▸ **Task goal**
Only the lines from the line containing "personnelles (282, 2445)" to the end of the entries should be repeated, exactly as they appear.

▸ **Data for this task**
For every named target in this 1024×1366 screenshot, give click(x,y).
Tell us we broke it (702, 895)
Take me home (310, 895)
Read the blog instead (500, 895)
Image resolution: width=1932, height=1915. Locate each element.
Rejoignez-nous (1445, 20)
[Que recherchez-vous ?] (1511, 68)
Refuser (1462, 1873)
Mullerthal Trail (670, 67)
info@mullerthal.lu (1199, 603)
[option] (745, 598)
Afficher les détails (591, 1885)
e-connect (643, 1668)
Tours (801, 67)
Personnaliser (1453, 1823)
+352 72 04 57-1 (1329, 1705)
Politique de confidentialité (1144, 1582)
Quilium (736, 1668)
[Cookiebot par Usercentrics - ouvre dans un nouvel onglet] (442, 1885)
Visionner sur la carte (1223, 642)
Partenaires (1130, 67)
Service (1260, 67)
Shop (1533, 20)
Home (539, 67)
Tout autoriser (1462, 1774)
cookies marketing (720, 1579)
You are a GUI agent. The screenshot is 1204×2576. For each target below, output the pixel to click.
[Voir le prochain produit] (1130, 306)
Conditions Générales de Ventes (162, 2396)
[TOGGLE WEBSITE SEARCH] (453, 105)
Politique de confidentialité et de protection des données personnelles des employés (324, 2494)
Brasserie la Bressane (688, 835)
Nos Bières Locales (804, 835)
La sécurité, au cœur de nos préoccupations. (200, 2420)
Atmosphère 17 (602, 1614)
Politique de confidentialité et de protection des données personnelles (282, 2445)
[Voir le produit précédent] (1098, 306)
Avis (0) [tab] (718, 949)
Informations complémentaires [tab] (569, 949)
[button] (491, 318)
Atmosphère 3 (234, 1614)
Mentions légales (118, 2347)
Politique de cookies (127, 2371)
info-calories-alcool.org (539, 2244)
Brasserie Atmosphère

▸ **Result**
Politique de confidentialité et de protection des données personnelles (282, 2445)
[Voir le produit précédent] (1098, 306)
Avis (0) [tab] (718, 949)
Informations complémentaires [tab] (569, 949)
[button] (491, 318)
Atmosphère 3 (234, 1614)
Mentions légales (118, 2347)
Politique de cookies (127, 2371)
info-calories-alcool.org (539, 2244)
Brasserie Atmosphère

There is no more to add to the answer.